Confirmation recently that the Burj Dubai will be delayed by several months is the latest reminder of how tight construction schedules are in the Gulf.
Real estate developers are desperate to get their products to the market. They often try to make up for time lost in the planning and financing stages during the construction phase, or move onto site before designs are complete and make changes after work has started.
The issue is a serious one for contractors. If they take on a job they can’t complete on time then they will incur fines and probably fail to make a profit.
But contractors have sometimes added to the difficulties. As Samer Khoury of Consolidated Contractors International Company (CCC) admits, firms have in the past taken on work they knew they could not complete on time.

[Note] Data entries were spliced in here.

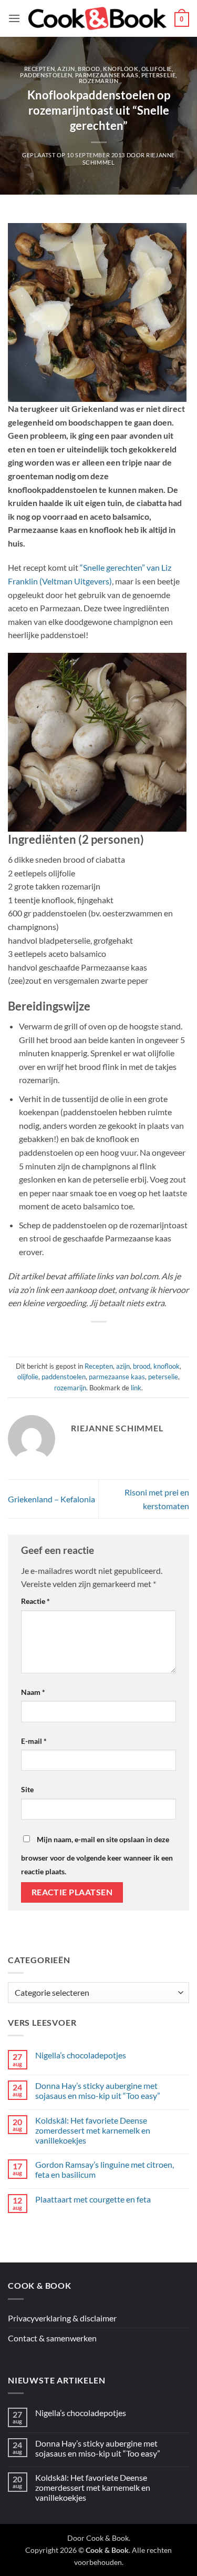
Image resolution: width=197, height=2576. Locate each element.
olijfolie (156, 68)
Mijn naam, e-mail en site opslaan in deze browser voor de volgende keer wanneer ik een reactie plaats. (97, 1855)
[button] (14, 18)
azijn (66, 68)
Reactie (35, 1601)
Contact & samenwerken (52, 2338)
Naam (33, 1692)
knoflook (120, 68)
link (136, 1387)
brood (89, 68)
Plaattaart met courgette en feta (93, 2199)
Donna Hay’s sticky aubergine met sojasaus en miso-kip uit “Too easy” (97, 2090)
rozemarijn (99, 80)
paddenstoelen (46, 75)
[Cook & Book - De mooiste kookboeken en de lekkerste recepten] (97, 18)
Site (27, 1789)
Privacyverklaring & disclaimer (62, 2318)
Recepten (39, 68)
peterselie (158, 75)
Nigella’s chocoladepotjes (80, 2055)
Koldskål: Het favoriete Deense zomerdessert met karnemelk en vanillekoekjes (92, 2130)
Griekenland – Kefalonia (51, 1499)
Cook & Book (107, 2537)
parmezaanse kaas (107, 75)
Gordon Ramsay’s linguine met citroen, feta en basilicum (104, 2169)
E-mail (34, 1740)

In markets where work is hard to come by, risks such as this have to be taken in order to secure contracts and cash flows. But in the Gulf market, such practices are not necessary.
Most construction firms have managed to raise prices and margins over the past three years, and those looking to safeguard their reputations and profits are now negotiating for extra time. If the client won’t budge they are prepared to walk away and find work elsewhere.
The danger is that project timetables could slow too much, although that is unlikely in the Gulf where speed-to-market continues to be a sought-after commodity.
Instead, with a more equal balance between clients and contractors when it comes to negotiating new contracts, projects are likely to have a more realistic timeframe. Clients might not like it, but it is better than a project running late and failing to make a profit.